本文抜粋:
特別寄稿 心理的安全性のある職場づくり

 

清水 奈穂美

しみず なおみ

 

佛教大学保健医療技術学部看護学科在宅看護学 准教授

訪問看護認定看護師/在宅看護専門看護師

 

筆者略歴

病院勤務を経て、2011年に訪問看護認定看護師資格を取得。その後、淀川キリスト教病院訪問看護ステーションに所属し、訪問看護認定看護師として地域医療に従事。大阪府立大学大学院看護学研究科へ進学し、2017年在宅看護専門看護師資格取得。滋賀医科大学にて学生から現任まで地域で活躍する看護職の育成にかかわる。2022年より現職。

 

 

 

皆さんの職場には、ケアをする中で「自分の判断に自信がない」や「この対応でいいのか悩む」と少しでも思ったときに、誰かに相談できる環境はありますか。また、困難な状況に直面したとき、失敗してしまったときに、ともに考え、ともに振り返り、学び合う仲間はいますか。

利用可能なデータ:
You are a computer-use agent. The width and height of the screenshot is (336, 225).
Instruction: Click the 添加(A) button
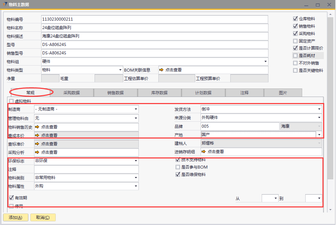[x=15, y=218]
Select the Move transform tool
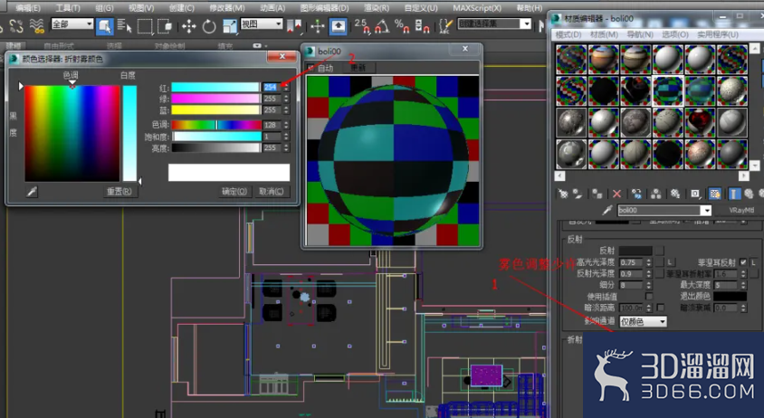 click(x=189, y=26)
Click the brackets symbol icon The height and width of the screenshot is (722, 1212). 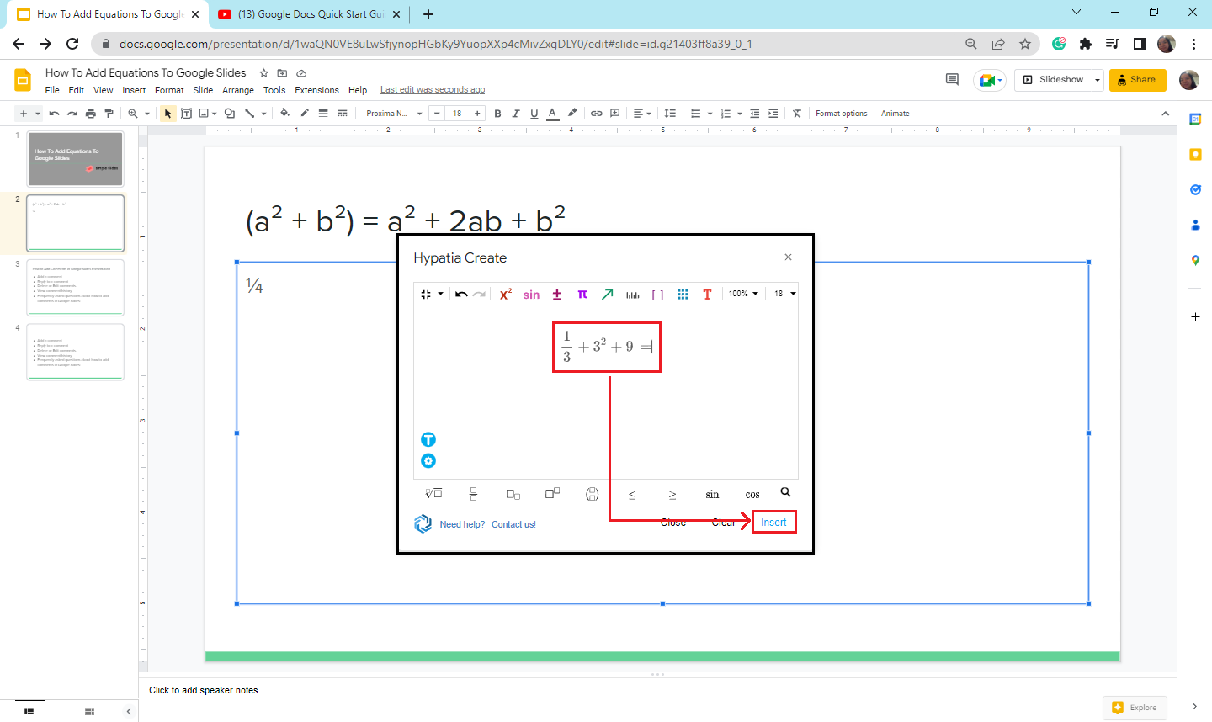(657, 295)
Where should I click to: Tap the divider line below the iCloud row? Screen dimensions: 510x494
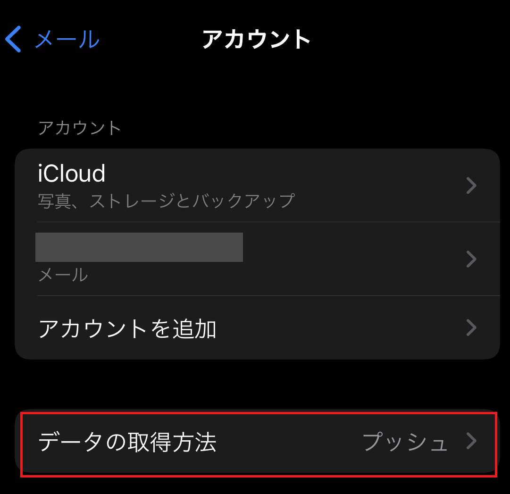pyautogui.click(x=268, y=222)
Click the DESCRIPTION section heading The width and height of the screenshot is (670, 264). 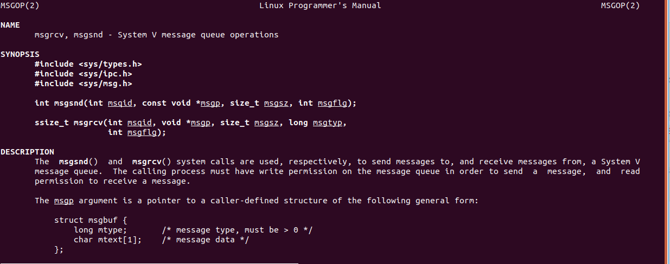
--
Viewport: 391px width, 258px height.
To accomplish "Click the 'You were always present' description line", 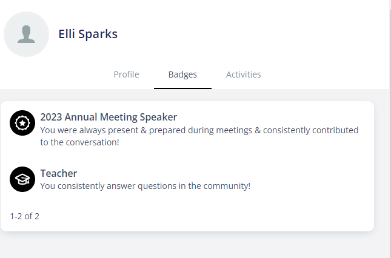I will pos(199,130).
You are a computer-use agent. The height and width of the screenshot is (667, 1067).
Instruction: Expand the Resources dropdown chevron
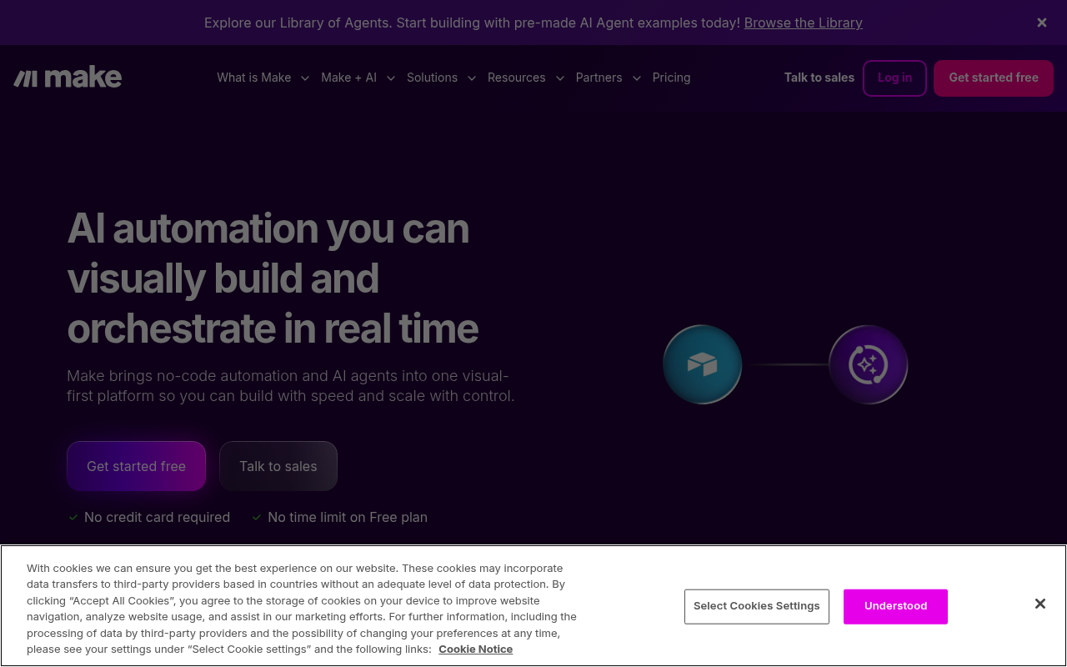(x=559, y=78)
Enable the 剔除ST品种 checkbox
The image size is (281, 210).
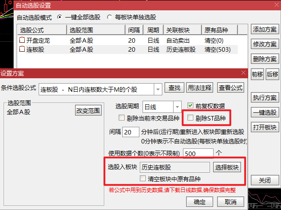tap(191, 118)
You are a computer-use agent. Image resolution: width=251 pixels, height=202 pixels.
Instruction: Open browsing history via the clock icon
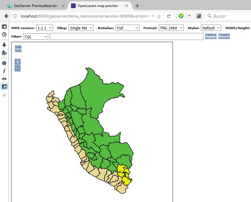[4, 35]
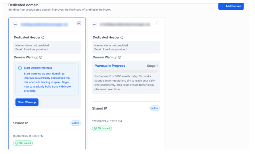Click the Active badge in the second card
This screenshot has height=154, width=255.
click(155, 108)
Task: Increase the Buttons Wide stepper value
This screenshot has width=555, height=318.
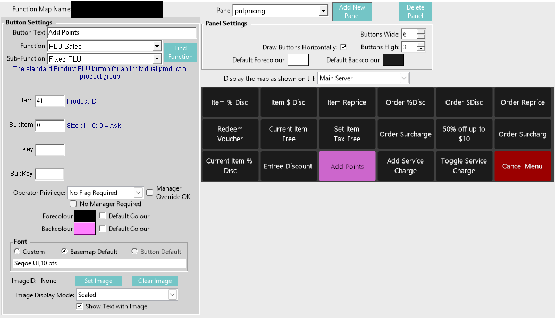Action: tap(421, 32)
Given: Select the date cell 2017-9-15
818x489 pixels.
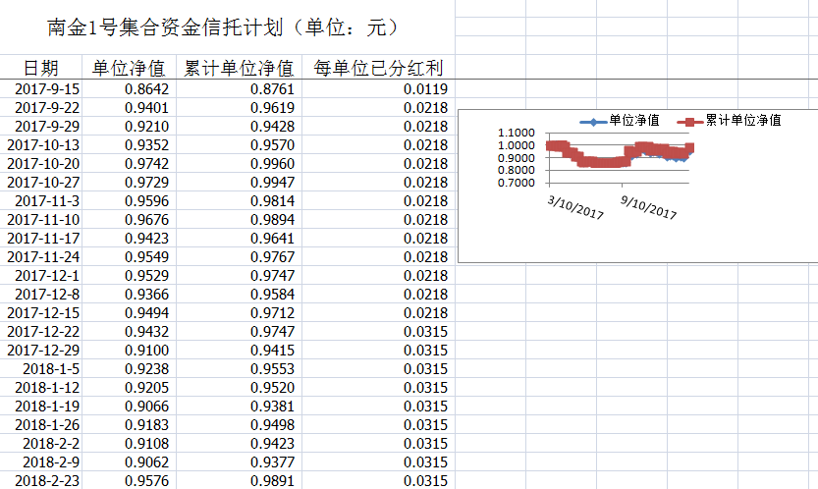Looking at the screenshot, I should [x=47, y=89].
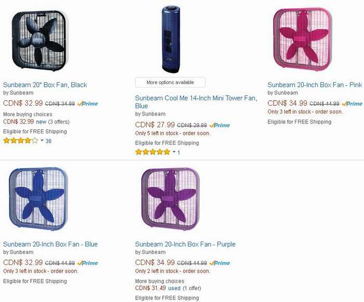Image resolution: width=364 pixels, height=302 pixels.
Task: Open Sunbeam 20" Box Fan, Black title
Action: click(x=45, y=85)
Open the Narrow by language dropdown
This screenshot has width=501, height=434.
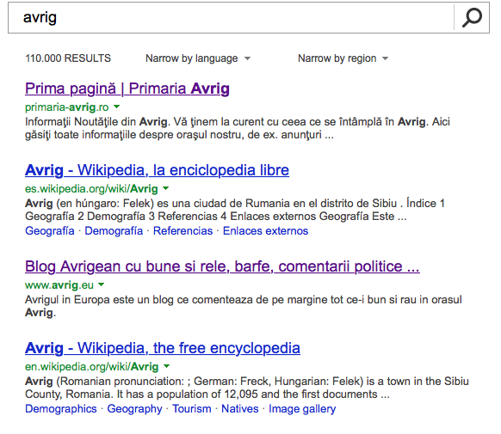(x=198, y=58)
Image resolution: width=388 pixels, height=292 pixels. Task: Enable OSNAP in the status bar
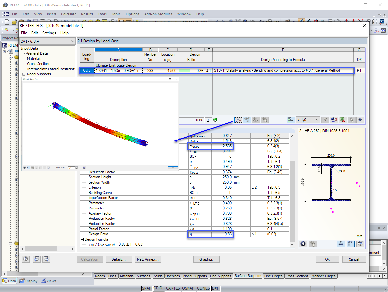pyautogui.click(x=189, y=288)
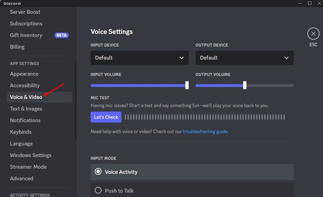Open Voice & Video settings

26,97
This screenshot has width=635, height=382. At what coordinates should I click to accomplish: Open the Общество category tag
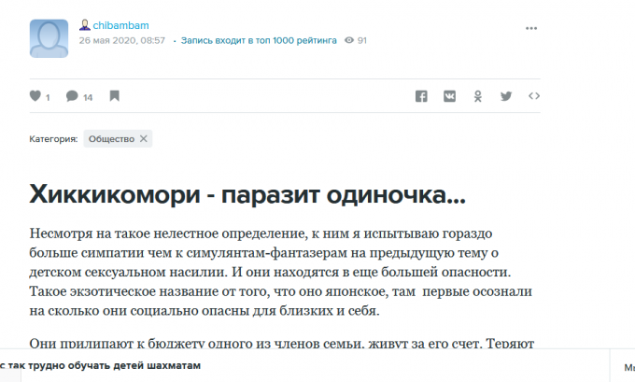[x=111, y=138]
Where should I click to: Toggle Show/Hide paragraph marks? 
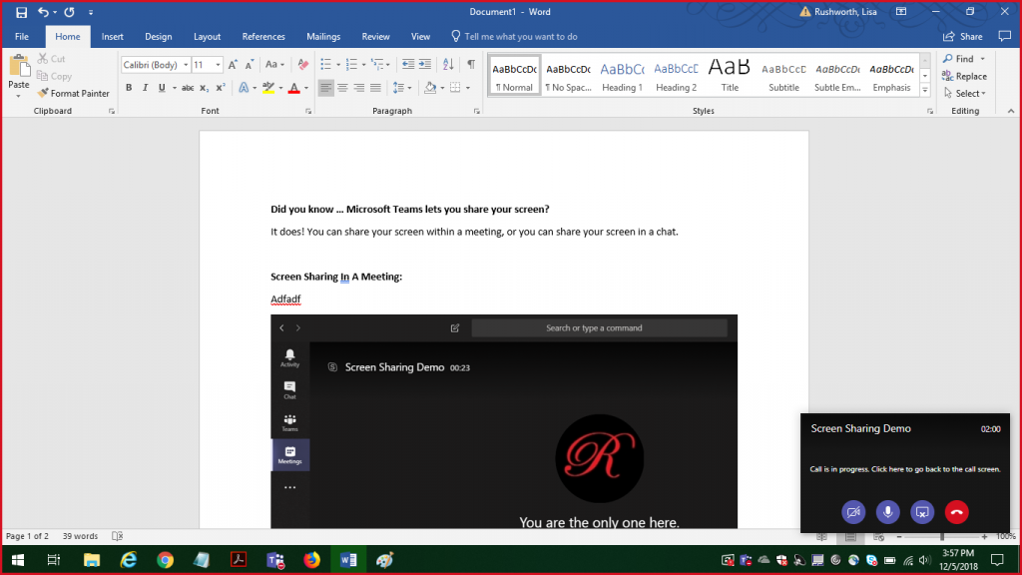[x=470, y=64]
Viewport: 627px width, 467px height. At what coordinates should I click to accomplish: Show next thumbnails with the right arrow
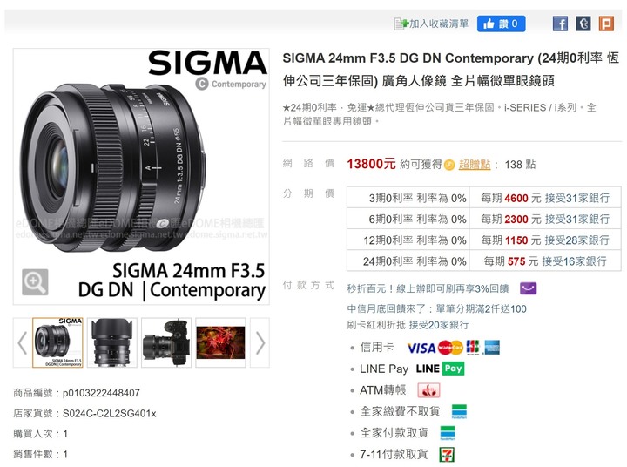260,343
==
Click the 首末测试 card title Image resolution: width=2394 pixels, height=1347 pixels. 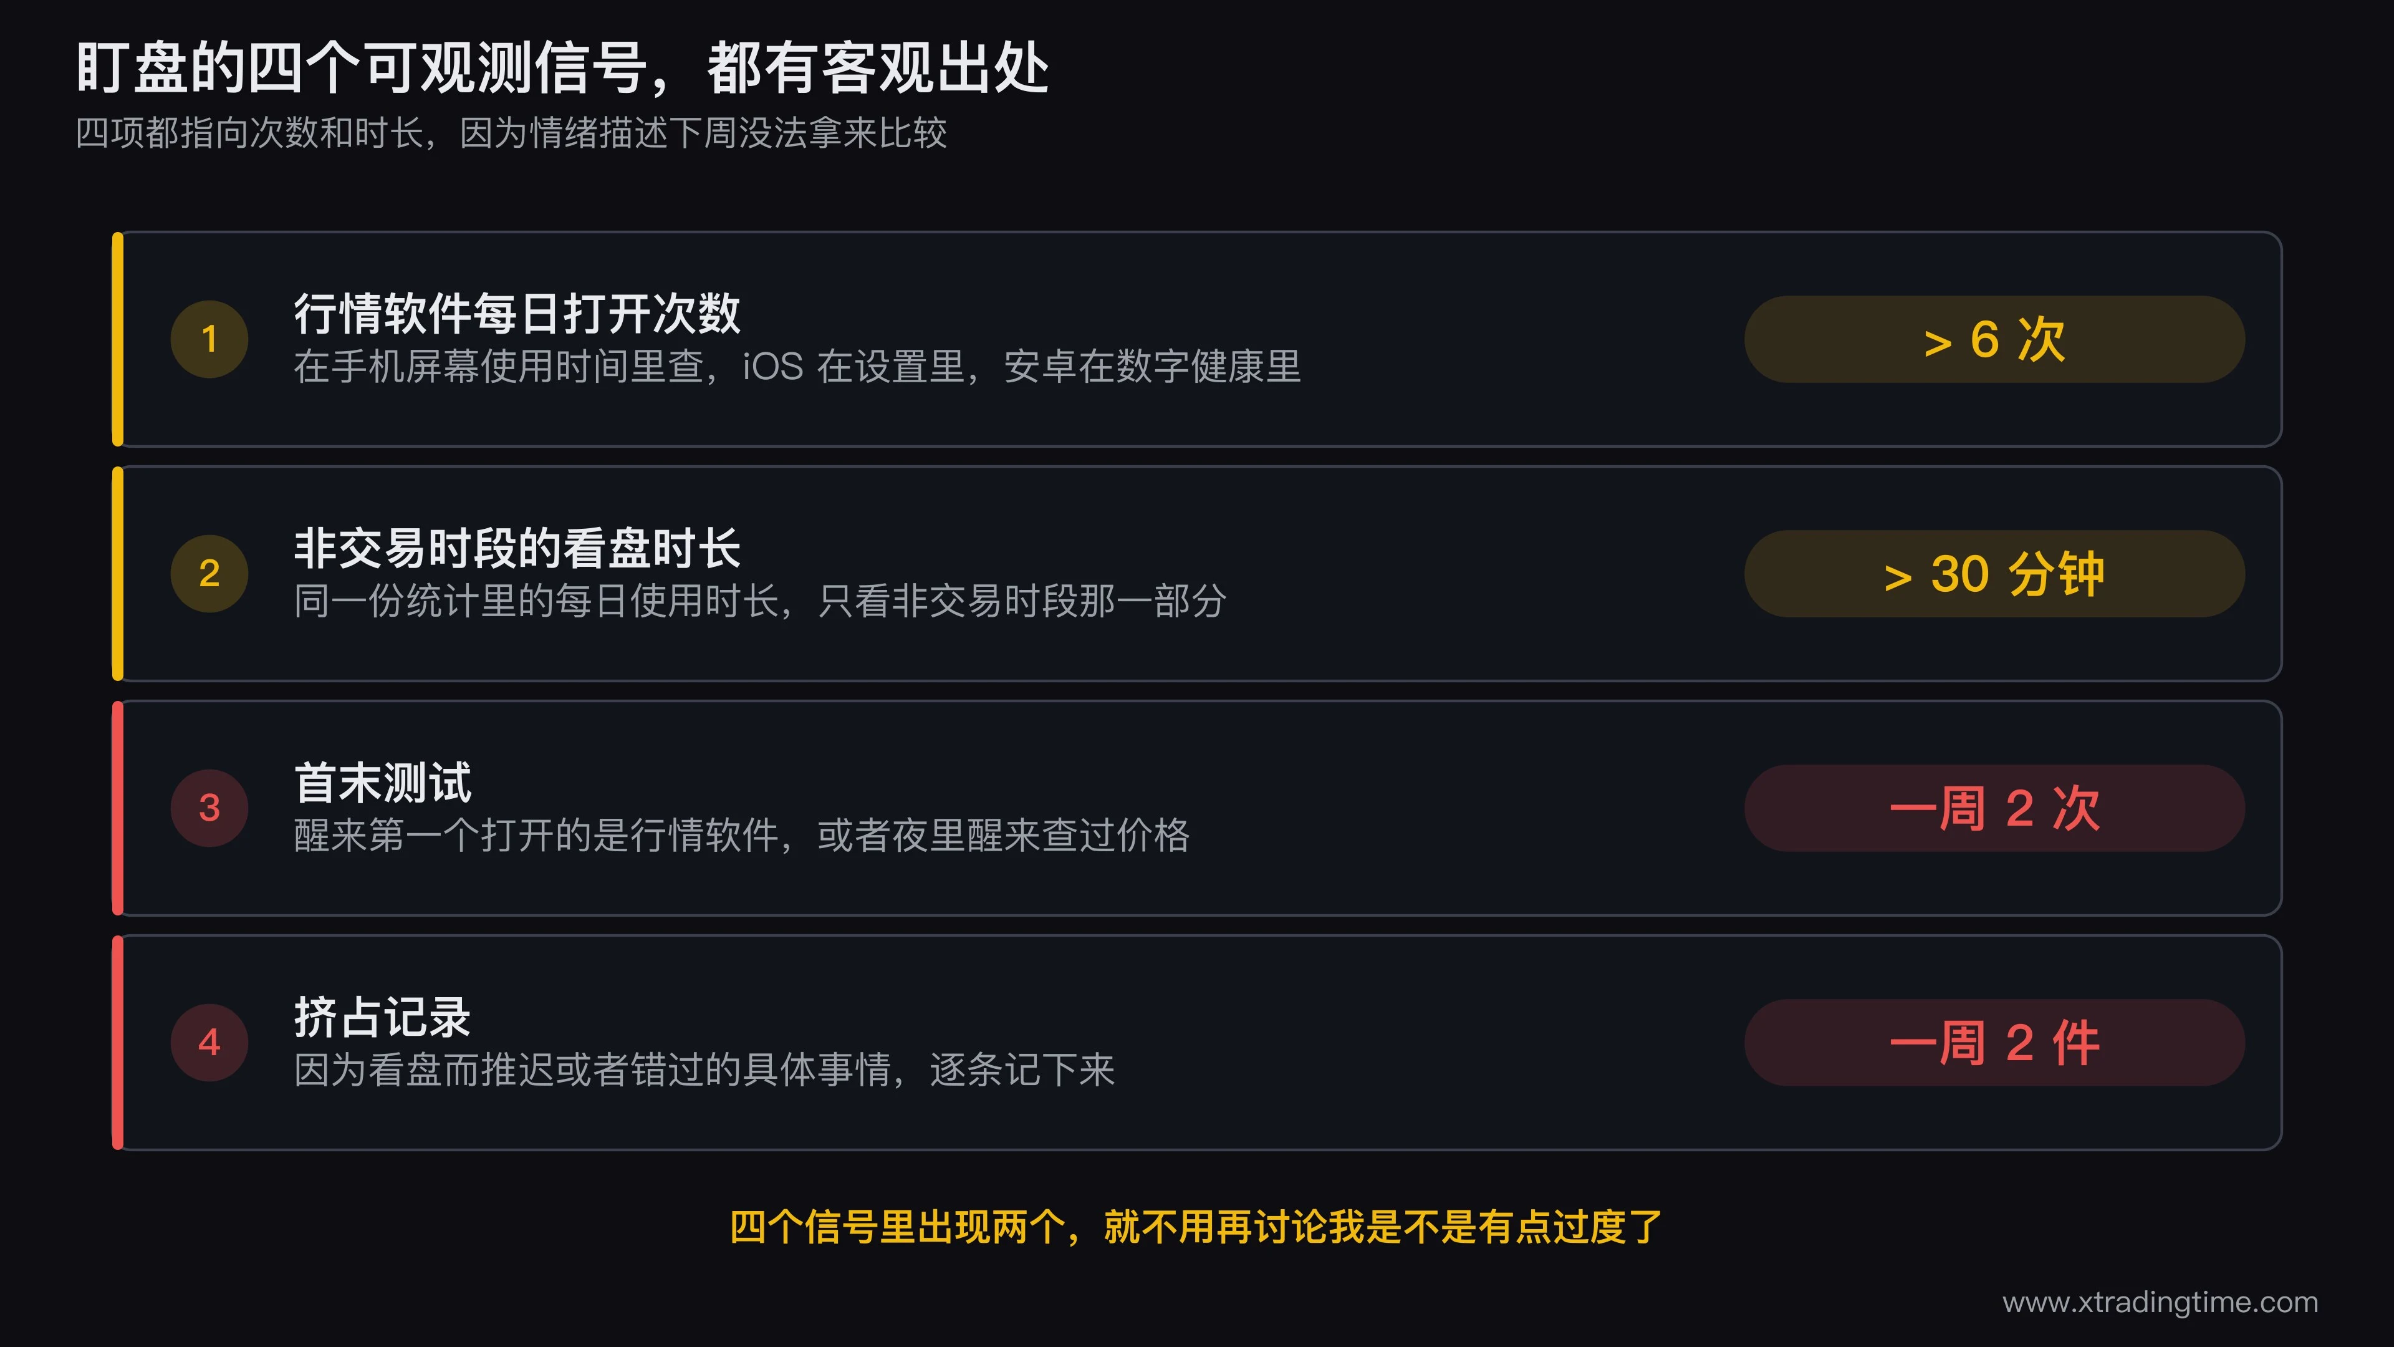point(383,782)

課題:
[a] 本文抜粋の内容を二文で要約してください。
[b] 本文抜粋のうち、「訪問看護認定看護師/在宅看護専門看護師」から「かわる。2022年より現職。」までを、両端を含めて一字一句違えずに書き写してください。

課題の解答:
[a] 本文抜粋は、心理的安全性のある職場づくりを主題とする特別寄稿であり、筆者は訪問看護認定看護師と在宅看護専門看護師の資格を持つ佛教大学の准教授である。冒頭で筆者は、ケアの中で判断に迷ったときに相談できる環境があるか、困難や失敗に際してともに考え振り返り学び合う仲間がいるかを読者に問いかけている。

[b]
訪問看護認定看護師/在宅看護専門看護師

 

筆者略歴

病院勤務を経て、2011年に訪問看護認定看護師資格を取得。その後、淀川キリスト教病院訪問看護ステーションに所属し、訪問看護認定看護師として地域医療に従事。大阪府立大学大学院看護学研究科へ進学し、2017年在宅看護専門看護師資格取得。滋賀医科大学にて学生から現任まで地域で活躍する看護職の育成にかかわる。2022年より現職。